** THE DATA follows **

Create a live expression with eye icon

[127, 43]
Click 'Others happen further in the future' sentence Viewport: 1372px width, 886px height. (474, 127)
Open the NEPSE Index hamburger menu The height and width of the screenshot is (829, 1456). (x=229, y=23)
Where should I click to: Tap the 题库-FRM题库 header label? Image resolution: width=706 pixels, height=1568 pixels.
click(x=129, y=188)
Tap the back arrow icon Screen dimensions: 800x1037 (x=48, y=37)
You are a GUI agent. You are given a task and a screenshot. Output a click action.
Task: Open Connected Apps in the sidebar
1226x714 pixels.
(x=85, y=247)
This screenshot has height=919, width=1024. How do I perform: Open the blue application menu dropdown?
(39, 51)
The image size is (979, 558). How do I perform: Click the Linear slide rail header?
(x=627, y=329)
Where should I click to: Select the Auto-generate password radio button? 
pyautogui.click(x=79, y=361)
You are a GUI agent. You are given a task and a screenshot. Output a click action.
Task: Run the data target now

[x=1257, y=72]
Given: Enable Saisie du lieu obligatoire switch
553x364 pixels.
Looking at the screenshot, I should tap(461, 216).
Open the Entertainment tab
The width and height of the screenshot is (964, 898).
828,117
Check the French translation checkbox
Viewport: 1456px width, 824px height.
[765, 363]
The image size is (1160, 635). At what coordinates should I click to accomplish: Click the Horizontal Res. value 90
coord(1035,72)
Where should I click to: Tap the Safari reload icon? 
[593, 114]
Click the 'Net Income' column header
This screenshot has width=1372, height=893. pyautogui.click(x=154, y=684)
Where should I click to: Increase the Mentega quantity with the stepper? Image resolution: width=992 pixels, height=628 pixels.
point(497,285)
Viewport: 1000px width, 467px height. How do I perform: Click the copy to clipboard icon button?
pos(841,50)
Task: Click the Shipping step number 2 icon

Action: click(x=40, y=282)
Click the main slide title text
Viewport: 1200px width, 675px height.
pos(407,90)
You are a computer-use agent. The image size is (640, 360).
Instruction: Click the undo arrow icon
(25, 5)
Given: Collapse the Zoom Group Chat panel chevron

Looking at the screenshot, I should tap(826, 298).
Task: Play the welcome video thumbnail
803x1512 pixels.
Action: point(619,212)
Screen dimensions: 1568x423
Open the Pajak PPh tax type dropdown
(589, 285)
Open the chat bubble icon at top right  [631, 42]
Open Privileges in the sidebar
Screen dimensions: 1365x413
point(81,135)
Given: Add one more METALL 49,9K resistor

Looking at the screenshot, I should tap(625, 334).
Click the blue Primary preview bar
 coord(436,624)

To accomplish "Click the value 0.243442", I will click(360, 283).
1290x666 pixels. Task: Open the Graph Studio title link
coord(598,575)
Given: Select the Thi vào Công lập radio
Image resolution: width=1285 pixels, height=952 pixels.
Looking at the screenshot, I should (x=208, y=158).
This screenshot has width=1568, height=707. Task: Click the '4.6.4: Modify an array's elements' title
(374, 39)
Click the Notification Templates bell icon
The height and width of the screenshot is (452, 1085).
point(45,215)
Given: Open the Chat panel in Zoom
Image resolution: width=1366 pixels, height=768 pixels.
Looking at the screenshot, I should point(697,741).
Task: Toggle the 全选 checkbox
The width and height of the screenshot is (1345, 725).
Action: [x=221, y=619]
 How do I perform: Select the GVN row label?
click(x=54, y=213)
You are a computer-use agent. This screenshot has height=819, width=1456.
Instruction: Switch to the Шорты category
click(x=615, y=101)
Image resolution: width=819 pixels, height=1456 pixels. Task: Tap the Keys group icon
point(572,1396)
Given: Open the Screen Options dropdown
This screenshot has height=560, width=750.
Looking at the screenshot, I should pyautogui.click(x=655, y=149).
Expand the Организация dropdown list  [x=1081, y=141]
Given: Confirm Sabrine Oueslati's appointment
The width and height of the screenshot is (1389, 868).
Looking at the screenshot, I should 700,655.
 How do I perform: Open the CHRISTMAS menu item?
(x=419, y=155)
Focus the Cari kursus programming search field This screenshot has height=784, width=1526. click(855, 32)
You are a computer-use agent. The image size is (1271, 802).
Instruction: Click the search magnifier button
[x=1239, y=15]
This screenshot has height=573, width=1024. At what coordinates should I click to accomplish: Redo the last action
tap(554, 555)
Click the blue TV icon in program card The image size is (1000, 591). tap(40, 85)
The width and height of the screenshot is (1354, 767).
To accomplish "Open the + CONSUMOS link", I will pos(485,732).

** End of THE DATA **

The response must reproduce the whole listing exactly.

Create a live expression with eye icon

[127, 43]
Click 'Others happen further in the future' sentence Viewport: 1372px width, 886px height. (474, 127)
Open the NEPSE Index hamburger menu The height and width of the screenshot is (829, 1456). (x=229, y=23)
Where should I click to: Tap the 题库-FRM题库 header label? Image resolution: width=706 pixels, height=1568 pixels.
click(x=129, y=188)
Tap the back arrow icon Screen dimensions: 800x1037 (x=48, y=37)
You are a GUI agent. You are given a task and a screenshot. Output a click action.
Task: Open Connected Apps in the sidebar
1226x714 pixels.
(x=85, y=247)
This screenshot has height=919, width=1024. How do I perform: Open the blue application menu dropdown?
(39, 51)
The image size is (979, 558). How do I perform: Click the Linear slide rail header?
(x=627, y=329)
Where should I click to: Select the Auto-generate password radio button? 
pyautogui.click(x=79, y=361)
You are a GUI agent. You are given a task and a screenshot. Output a click action.
Task: Run the data target now

[x=1257, y=72]
Given: Enable Saisie du lieu obligatoire switch
553x364 pixels.
Looking at the screenshot, I should tap(461, 216).
Open the Entertainment tab
The width and height of the screenshot is (964, 898).
828,117
Check the French translation checkbox
Viewport: 1456px width, 824px height.
[765, 363]
The image size is (1160, 635). At what coordinates should I click to accomplish: Click the Horizontal Res. value 90
coord(1035,72)
Where should I click to: Tap the Safari reload icon? 
[593, 114]
Click the 'Net Income' column header
This screenshot has width=1372, height=893. pyautogui.click(x=154, y=684)
Where should I click to: Increase the Mentega quantity with the stepper? Image resolution: width=992 pixels, height=628 pixels.
point(497,285)
Viewport: 1000px width, 467px height. How do I perform: Click the copy to clipboard icon button?
pos(841,50)
Task: Click the Shipping step number 2 icon

Action: click(x=40, y=282)
Click the main slide title text
Viewport: 1200px width, 675px height.
pos(407,90)
You are a computer-use agent. The image size is (640, 360).
Instruction: Click the undo arrow icon
(25, 5)
Given: Collapse the Zoom Group Chat panel chevron

Looking at the screenshot, I should tap(826, 298).
Task: Play the welcome video thumbnail
803x1512 pixels.
Action: point(619,212)
Screen dimensions: 1568x423
Open the Pajak PPh tax type dropdown
(589, 285)
Open the chat bubble icon at top right  [631, 42]
Open Privileges in the sidebar
Screen dimensions: 1365x413
point(81,135)
Given: Add one more METALL 49,9K resistor

Looking at the screenshot, I should tap(625, 334).
Click the blue Primary preview bar
 coord(436,624)

To accomplish "Click the value 0.243442", I will click(360, 283).
1290x666 pixels. Task: Open the Graph Studio title link
coord(598,575)
Given: Select the Thi vào Công lập radio
Image resolution: width=1285 pixels, height=952 pixels.
Looking at the screenshot, I should (x=208, y=158).
This screenshot has width=1568, height=707. Task: Click the '4.6.4: Modify an array's elements' title
(374, 39)
Click the Notification Templates bell icon
The height and width of the screenshot is (452, 1085).
point(45,215)
Given: Open the Chat panel in Zoom
Image resolution: width=1366 pixels, height=768 pixels.
Looking at the screenshot, I should point(697,741).
Task: Toggle the 全选 checkbox
The width and height of the screenshot is (1345, 725).
Action: [x=221, y=619]
 How do I perform: Select the GVN row label?
click(x=54, y=213)
You are a computer-use agent. This screenshot has height=819, width=1456.
Instruction: Switch to the Шорты category
click(x=615, y=101)
Image resolution: width=819 pixels, height=1456 pixels. Task: Tap the Keys group icon
point(572,1396)
Given: Open the Screen Options dropdown
This screenshot has height=560, width=750.
Looking at the screenshot, I should pyautogui.click(x=655, y=149).
Expand the Организация dropdown list  [x=1081, y=141]
Given: Confirm Sabrine Oueslati's appointment
The width and height of the screenshot is (1389, 868).
Looking at the screenshot, I should 700,655.
 How do I perform: Open the CHRISTMAS menu item?
(x=419, y=155)
Focus the Cari kursus programming search field This screenshot has height=784, width=1526. click(855, 32)
You are a computer-use agent. The image size is (1271, 802).
Instruction: Click the search magnifier button
[x=1239, y=15]
This screenshot has height=573, width=1024. At what coordinates should I click to accomplish: Redo the last action
tap(554, 555)
Click the blue TV icon in program card The image size is (1000, 591). tap(40, 85)
The width and height of the screenshot is (1354, 767).
To accomplish "Open the + CONSUMOS link", I will pos(485,732).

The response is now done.